The Korea Times reports the commission did not coordinate directly with either Israel or Hamas for the Deir el-Balah vote and was unable to send materials into Gaza. COGAT (Israel's military administration for the territories) is not mentioned as having facilitated or obstructed the vote -- a silence the Korea Times lets speak for itself.

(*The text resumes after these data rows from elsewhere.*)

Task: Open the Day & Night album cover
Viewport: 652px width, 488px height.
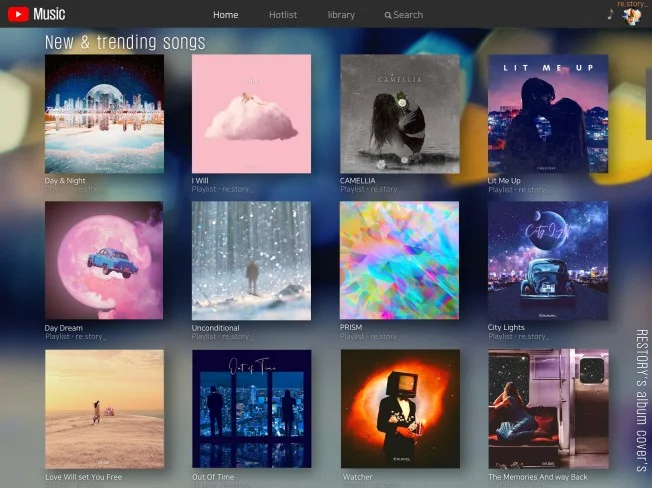Action: 104,114
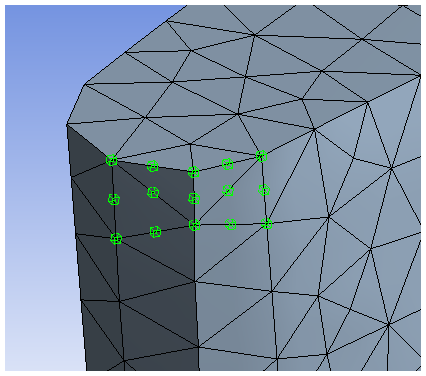Click green node midway along light face's bottom selected edge
The width and height of the screenshot is (426, 376).
click(x=231, y=224)
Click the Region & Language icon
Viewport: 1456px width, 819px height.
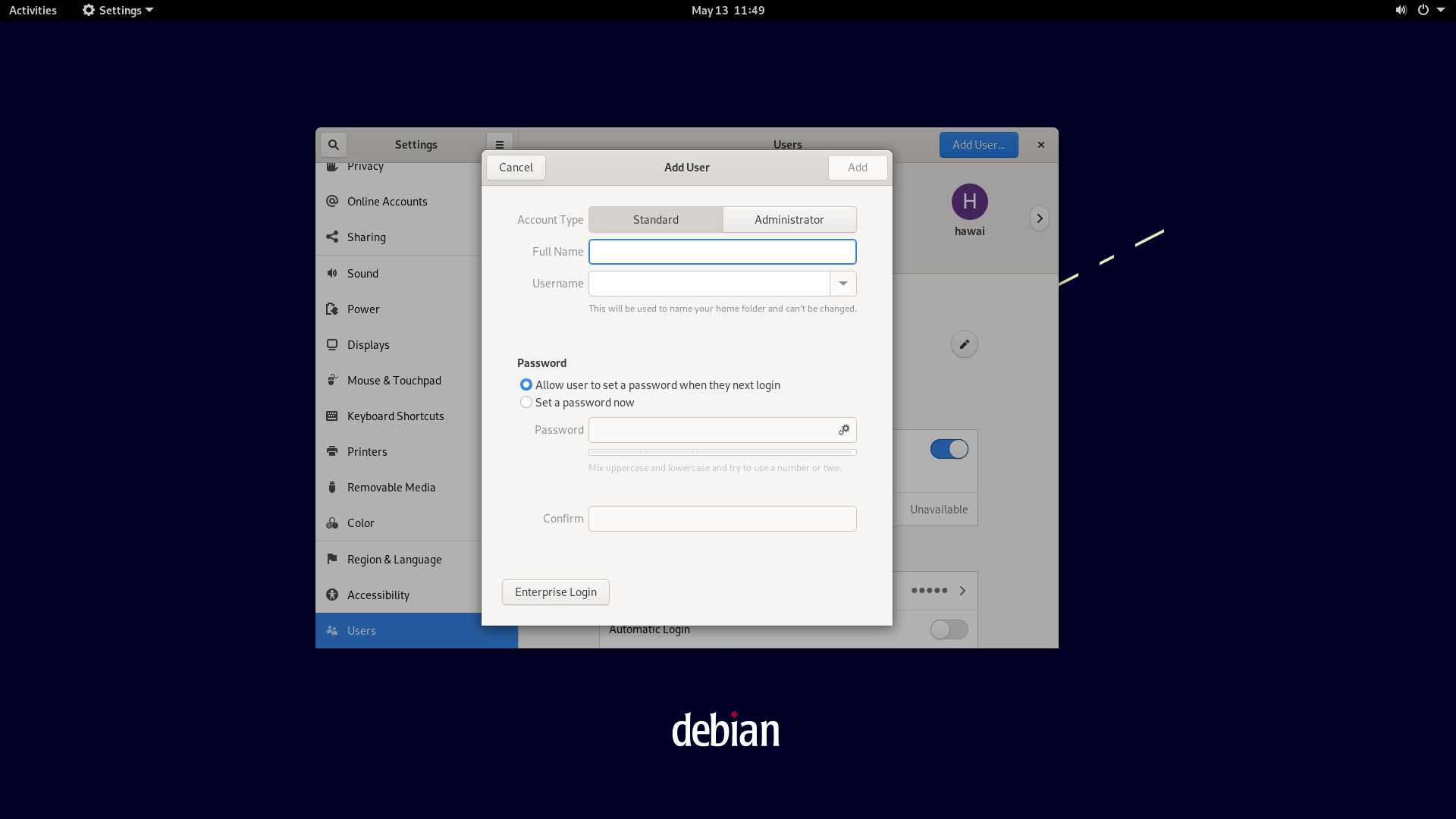(x=332, y=558)
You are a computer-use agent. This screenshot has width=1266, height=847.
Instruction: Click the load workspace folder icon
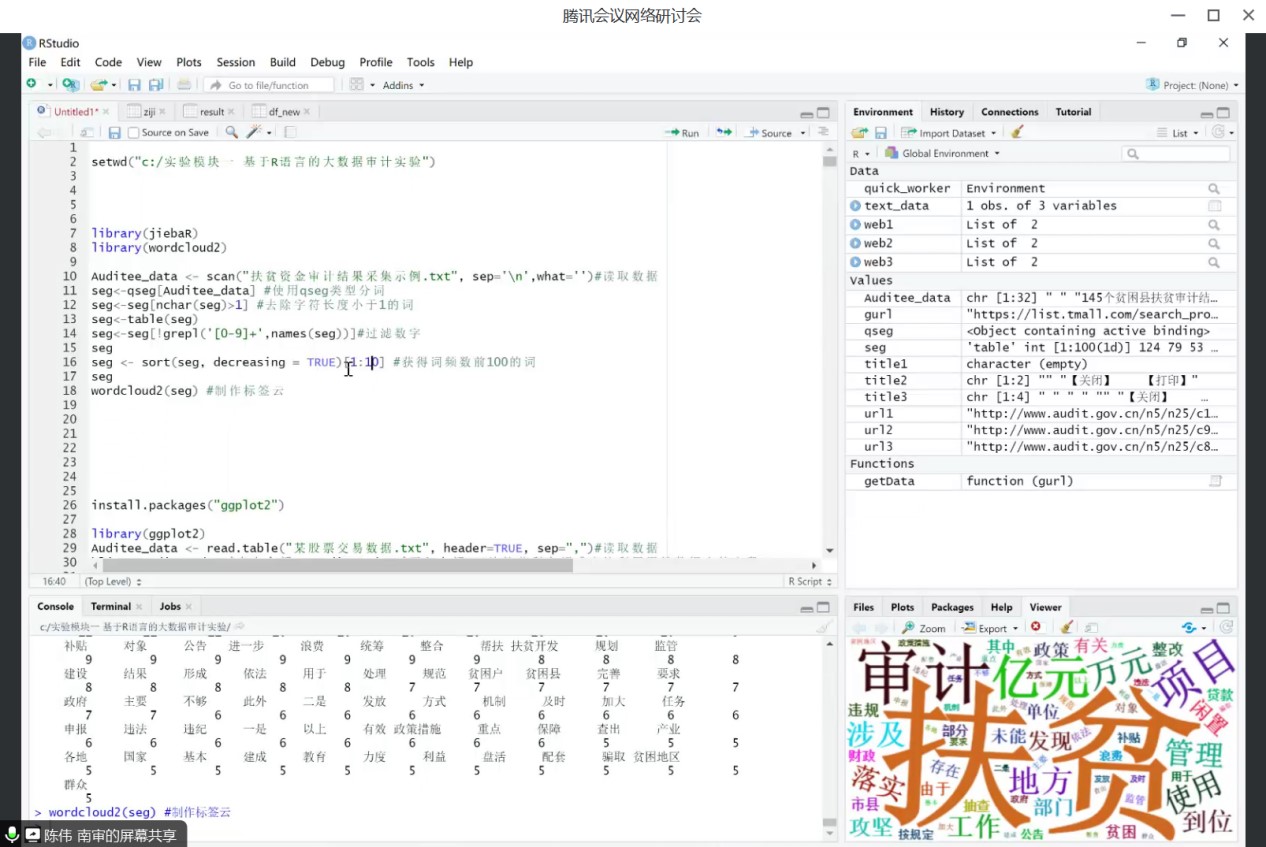pyautogui.click(x=859, y=132)
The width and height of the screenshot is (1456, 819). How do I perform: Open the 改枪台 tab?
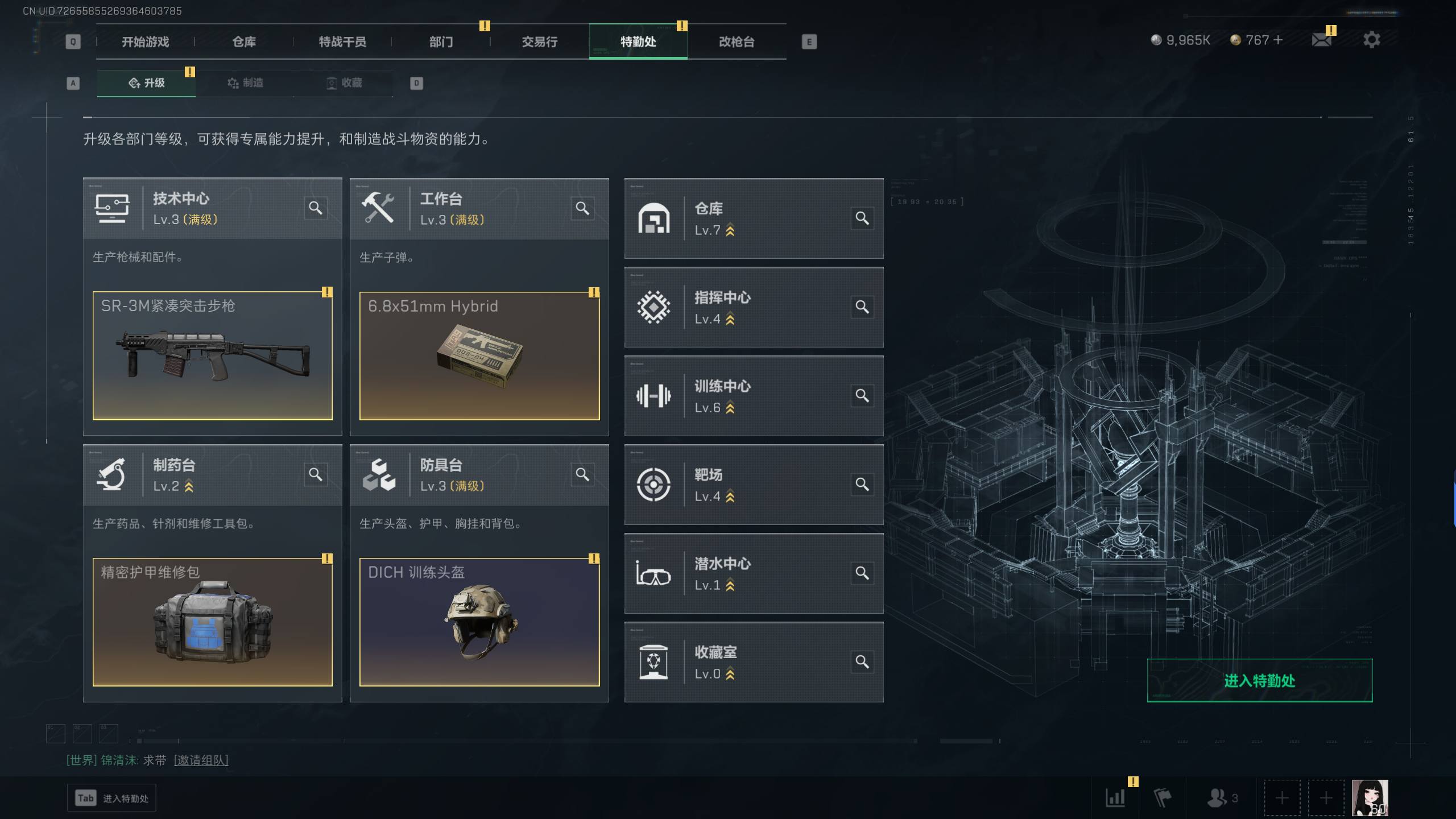tap(737, 42)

The commission's slogan, 'We Stay,' is reported by the Korea Times as an act of political resistance: voting means asserting you're staying on your land. The spokesman declares the vote 'reflects the will of the Palestinian people to stay on their land and develop their country.' For South Korea, a divided country that hasn't forgotten its own elections under Japanese occupation, the coverage carries an instinctive understanding of what it means to vote when you don't control your own territory.
South Korea reads the Palestinian vote through the prism of its own history of division and occupation
Resilience emphasis ('We Stay') heroizes the vote at the expense of power-dynamics analysis
Absence of COGAT mention leaves the Israeli military's concrete role in the process unexamined
Discover how another country covers this same story.